I wonder if we could determine a random offset in advance, and make sure
that the read or write access fails 100%, but only if the request covers
that offset.
...
The probability that n subsequent accesses *don't* fail is
(1-error_rate)^n. (The probability that at least one access fails is
1-(1-error_rate)^n.)
And n is given by (I think?) image_size/request_size. So, if we change
the request_size, we can recalculate "n", for the test not to fail with
the same probability as before.
(1-err1)^(imgsz/rsz1) = (1-err2)^(imgsz/rsz2)
draw the imgsz'th root of both sides
(1-err1)^(1/rsz1) = (1-err2)^(1/rsz2)
raise both sides to the rsz2'nd power
(1-err1)^(rsz2/rsz1) = 1-err2
err2 = 1 - (1-err1)^(rsz2/rsz1)
I know that err1=0.5, but don't know rsz2 and rsz1 (the request sizes
after, and before, the last patch in the series).
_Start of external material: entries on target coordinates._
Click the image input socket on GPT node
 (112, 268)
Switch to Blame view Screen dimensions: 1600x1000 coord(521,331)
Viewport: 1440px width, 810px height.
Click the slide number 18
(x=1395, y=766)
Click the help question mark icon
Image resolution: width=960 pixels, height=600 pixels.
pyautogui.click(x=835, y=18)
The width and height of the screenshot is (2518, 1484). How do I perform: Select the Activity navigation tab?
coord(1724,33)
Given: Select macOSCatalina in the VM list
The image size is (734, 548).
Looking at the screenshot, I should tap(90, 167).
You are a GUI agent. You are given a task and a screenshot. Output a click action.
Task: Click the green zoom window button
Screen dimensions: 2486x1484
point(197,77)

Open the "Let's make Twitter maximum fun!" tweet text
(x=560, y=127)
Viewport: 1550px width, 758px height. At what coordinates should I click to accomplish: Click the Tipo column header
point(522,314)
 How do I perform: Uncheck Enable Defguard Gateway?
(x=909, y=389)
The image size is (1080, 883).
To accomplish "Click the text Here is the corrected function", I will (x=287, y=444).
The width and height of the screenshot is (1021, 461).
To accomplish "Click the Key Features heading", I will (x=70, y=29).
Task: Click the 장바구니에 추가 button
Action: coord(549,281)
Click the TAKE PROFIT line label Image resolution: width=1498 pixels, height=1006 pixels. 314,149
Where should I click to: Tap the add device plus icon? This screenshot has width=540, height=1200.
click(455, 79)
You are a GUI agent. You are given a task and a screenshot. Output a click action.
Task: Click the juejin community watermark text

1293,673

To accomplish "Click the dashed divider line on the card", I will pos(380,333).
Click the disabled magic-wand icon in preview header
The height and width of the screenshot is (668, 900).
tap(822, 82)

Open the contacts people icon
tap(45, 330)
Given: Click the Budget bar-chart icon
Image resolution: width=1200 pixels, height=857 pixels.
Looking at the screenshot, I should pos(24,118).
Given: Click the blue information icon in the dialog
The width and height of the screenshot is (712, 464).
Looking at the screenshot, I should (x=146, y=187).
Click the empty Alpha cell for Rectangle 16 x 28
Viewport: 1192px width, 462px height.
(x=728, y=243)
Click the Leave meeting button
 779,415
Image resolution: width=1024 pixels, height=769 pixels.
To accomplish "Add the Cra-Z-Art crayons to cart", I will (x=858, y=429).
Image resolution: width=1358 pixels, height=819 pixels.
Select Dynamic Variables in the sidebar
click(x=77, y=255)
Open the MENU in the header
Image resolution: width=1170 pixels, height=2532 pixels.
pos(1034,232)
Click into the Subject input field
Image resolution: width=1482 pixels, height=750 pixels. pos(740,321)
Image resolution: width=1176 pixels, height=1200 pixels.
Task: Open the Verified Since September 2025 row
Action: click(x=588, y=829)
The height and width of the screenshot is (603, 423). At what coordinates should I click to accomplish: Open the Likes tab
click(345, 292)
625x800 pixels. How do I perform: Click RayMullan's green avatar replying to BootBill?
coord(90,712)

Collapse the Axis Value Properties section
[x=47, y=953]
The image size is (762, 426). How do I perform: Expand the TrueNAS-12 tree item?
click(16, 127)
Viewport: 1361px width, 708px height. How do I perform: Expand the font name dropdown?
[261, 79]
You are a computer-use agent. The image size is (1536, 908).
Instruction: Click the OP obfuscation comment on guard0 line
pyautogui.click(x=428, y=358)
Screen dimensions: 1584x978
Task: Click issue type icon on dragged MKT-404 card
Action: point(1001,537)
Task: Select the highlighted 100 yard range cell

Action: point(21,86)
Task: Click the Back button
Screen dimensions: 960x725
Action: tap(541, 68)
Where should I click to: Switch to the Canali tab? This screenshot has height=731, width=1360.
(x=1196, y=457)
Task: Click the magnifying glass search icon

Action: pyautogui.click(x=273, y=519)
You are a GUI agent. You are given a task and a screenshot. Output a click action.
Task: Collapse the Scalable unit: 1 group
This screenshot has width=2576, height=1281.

Assuming (just
guessing!) we increased the request size 8-fold, we'd have to go from
error rate 0.5 to:
err2 = 1 - (1-0.5)^8
= 1 - (1/2)^8
= 1 - (1 / 256)
= 255/256
= 0.99609375
We basically group every eight coin tosses into one super-toss, and want
the latter to show "failure" with the same probability as *at least one*
of the original 8 tosses failing.
Laszlo